• [Material provided]
----------
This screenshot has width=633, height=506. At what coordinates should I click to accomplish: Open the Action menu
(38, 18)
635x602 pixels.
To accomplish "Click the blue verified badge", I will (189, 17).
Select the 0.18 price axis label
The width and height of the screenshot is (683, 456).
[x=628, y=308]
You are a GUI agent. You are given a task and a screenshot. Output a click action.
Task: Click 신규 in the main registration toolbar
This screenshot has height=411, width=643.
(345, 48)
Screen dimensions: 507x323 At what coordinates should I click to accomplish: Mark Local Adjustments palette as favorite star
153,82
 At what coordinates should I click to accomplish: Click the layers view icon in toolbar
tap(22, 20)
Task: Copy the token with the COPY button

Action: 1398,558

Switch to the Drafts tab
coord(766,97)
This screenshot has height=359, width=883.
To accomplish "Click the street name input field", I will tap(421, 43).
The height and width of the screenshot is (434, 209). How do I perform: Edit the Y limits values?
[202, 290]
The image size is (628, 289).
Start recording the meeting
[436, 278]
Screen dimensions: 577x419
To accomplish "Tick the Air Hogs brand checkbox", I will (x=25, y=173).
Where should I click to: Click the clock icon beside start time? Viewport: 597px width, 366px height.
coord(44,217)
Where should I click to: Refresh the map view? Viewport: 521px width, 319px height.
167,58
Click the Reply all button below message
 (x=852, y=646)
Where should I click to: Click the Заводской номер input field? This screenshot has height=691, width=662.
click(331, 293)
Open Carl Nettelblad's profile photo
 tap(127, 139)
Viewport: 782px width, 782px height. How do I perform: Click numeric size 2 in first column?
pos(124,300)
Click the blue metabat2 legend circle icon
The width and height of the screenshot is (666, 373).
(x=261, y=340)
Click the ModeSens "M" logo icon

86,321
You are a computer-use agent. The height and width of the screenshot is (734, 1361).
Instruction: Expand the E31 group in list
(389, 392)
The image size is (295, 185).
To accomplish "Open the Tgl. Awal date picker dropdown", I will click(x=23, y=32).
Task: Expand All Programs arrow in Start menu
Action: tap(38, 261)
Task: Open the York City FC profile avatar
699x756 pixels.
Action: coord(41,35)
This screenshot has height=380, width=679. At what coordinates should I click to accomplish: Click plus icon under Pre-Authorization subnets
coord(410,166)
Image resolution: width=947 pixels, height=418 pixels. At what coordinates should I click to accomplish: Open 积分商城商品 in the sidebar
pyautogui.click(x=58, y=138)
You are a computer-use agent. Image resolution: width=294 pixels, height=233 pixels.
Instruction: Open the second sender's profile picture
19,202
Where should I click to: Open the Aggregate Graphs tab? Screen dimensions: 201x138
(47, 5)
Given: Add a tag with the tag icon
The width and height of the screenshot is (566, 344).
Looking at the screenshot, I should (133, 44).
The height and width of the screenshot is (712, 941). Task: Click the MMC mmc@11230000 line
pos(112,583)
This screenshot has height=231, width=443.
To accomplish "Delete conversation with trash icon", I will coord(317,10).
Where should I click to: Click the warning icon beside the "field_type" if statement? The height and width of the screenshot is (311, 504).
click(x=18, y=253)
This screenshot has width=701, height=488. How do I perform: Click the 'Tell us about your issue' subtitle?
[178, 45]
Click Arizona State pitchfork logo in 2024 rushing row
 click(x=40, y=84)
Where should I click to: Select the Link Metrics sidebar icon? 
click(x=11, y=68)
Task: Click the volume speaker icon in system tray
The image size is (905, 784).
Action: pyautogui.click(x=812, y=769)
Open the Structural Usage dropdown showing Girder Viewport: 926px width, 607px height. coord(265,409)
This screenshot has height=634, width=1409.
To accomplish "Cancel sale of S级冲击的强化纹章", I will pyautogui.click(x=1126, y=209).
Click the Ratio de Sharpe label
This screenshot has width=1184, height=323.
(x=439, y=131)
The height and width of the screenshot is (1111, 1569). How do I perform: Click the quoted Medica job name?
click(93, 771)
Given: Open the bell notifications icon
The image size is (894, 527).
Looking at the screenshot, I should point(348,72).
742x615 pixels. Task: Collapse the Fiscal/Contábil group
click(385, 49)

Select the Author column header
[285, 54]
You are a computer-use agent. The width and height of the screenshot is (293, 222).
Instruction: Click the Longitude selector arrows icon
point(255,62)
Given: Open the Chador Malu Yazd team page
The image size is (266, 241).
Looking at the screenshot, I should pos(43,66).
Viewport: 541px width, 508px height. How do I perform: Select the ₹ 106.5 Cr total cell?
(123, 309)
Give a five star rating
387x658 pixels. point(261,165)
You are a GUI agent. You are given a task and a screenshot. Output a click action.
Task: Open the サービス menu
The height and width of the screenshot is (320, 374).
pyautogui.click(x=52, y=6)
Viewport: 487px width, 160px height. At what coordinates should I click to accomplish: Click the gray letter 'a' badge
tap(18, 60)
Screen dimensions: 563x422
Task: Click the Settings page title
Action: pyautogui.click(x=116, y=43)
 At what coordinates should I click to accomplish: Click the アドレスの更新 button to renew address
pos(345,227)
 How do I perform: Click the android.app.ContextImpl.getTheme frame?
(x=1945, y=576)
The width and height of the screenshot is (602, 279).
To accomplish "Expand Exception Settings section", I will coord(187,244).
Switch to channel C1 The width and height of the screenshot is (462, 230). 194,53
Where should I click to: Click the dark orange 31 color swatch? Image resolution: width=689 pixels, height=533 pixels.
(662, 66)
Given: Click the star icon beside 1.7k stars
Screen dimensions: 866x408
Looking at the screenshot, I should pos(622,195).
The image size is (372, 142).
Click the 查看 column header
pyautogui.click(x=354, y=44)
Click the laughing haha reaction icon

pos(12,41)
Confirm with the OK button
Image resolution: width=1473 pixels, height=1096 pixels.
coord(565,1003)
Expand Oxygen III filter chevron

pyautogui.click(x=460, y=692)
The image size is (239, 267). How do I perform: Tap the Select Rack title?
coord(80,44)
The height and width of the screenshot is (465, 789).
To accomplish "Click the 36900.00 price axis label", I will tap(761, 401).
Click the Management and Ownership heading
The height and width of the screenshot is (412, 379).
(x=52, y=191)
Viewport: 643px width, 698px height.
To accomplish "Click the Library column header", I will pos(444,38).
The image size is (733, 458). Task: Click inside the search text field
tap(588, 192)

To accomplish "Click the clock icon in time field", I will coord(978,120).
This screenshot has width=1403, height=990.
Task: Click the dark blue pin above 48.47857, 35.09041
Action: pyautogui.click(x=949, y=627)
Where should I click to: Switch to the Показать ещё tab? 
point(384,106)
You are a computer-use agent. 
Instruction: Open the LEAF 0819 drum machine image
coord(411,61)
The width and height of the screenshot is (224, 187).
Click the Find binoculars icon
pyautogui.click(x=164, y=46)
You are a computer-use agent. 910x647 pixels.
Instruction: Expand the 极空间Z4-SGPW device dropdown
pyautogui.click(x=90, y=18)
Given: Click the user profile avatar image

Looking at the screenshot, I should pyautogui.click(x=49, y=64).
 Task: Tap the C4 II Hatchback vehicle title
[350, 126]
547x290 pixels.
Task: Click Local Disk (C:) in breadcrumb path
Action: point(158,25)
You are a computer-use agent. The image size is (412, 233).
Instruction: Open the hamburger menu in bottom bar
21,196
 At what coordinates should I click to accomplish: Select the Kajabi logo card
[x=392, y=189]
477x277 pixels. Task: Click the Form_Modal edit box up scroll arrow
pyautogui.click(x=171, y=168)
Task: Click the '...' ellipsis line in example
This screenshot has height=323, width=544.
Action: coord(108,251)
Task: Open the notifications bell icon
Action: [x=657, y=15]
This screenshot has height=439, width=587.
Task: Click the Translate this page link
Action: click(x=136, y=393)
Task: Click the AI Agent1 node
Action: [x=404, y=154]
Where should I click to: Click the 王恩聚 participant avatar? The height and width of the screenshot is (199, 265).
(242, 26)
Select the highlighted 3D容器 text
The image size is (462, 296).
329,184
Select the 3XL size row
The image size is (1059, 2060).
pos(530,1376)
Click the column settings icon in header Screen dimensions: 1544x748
----------
Restate the records above verbatim up to and including the line containing "The image size is (628, 289).".

This screenshot has width=633, height=506. At what coordinates should I click to accomplish: Open the Action menu
(38, 18)
635x602 pixels.
To accomplish "Click the blue verified badge", I will (189, 17).
Select the 0.18 price axis label
The width and height of the screenshot is (683, 456).
[x=628, y=308]
You are a GUI agent. You are given a task and a screenshot. Output a click action.
Task: Click 신규 in the main registration toolbar
This screenshot has height=411, width=643.
(345, 48)
Screen dimensions: 507x323 At what coordinates should I click to accomplish: Mark Local Adjustments palette as favorite star
153,82
 At what coordinates should I click to accomplish: Click the layers view icon in toolbar
tap(22, 20)
Task: Copy the token with the COPY button

Action: 1398,558

Switch to the Drafts tab
coord(766,97)
This screenshot has height=359, width=883.
To accomplish "Click the street name input field", I will tap(421, 43).
The height and width of the screenshot is (434, 209). How do I perform: Edit the Y limits values?
[202, 290]
The image size is (628, 289).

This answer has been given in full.